◆ **Your instructions**
Write out the following listing line for line, without changing anything.

◆ **Records provided**
##########

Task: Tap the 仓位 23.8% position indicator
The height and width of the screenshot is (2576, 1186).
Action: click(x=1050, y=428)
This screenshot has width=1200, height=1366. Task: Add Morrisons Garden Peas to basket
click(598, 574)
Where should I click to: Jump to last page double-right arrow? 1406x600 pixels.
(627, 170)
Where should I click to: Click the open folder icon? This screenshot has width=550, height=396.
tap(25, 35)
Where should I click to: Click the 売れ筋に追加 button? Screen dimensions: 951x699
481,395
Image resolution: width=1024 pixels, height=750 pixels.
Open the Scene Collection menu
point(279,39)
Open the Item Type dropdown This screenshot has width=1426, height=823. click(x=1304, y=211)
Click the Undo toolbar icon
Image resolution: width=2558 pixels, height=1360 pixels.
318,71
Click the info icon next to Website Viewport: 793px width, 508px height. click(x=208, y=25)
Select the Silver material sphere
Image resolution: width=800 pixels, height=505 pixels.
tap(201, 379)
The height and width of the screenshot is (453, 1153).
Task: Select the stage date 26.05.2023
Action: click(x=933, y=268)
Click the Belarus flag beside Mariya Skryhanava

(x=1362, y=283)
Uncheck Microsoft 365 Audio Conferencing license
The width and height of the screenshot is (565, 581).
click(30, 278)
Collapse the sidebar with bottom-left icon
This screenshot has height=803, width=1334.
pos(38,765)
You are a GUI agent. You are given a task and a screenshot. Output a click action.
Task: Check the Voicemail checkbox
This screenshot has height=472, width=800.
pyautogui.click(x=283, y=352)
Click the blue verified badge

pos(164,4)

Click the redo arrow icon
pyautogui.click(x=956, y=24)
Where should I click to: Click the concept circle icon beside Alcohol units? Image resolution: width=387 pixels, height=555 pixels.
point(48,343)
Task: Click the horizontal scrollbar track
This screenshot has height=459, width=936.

##########

◆ **Result**
Task: Tap the 仓位 23.8% position indicator
The height and width of the screenshot is (2576, 1186).
Action: click(x=1050, y=428)
This screenshot has width=1200, height=1366. Task: Add Morrisons Garden Peas to basket
click(598, 574)
Where should I click to: Jump to last page double-right arrow? 1406x600 pixels.
(627, 170)
Where should I click to: Click the open folder icon? This screenshot has width=550, height=396.
tap(25, 35)
Where should I click to: Click the 売れ筋に追加 button? Screen dimensions: 951x699
481,395
Image resolution: width=1024 pixels, height=750 pixels.
Open the Scene Collection menu
point(279,39)
Open the Item Type dropdown This screenshot has width=1426, height=823. click(x=1304, y=211)
Click the Undo toolbar icon
Image resolution: width=2558 pixels, height=1360 pixels.
318,71
Click the info icon next to Website Viewport: 793px width, 508px height. click(x=208, y=25)
Select the Silver material sphere
Image resolution: width=800 pixels, height=505 pixels.
tap(201, 379)
The height and width of the screenshot is (453, 1153).
Task: Select the stage date 26.05.2023
Action: click(x=933, y=268)
Click the Belarus flag beside Mariya Skryhanava

(x=1362, y=283)
Uncheck Microsoft 365 Audio Conferencing license
The width and height of the screenshot is (565, 581).
click(30, 278)
Collapse the sidebar with bottom-left icon
This screenshot has height=803, width=1334.
pos(38,765)
You are a GUI agent. You are given a task and a screenshot. Output a click action.
Task: Check the Voicemail checkbox
This screenshot has height=472, width=800.
pyautogui.click(x=283, y=352)
Click the blue verified badge

pos(164,4)

Click the redo arrow icon
pyautogui.click(x=956, y=24)
Where should I click to: Click the concept circle icon beside Alcohol units? Image resolution: width=387 pixels, height=555 pixels.
point(48,343)
Task: Click the horizontal scrollbar track
This screenshot has height=459, width=936.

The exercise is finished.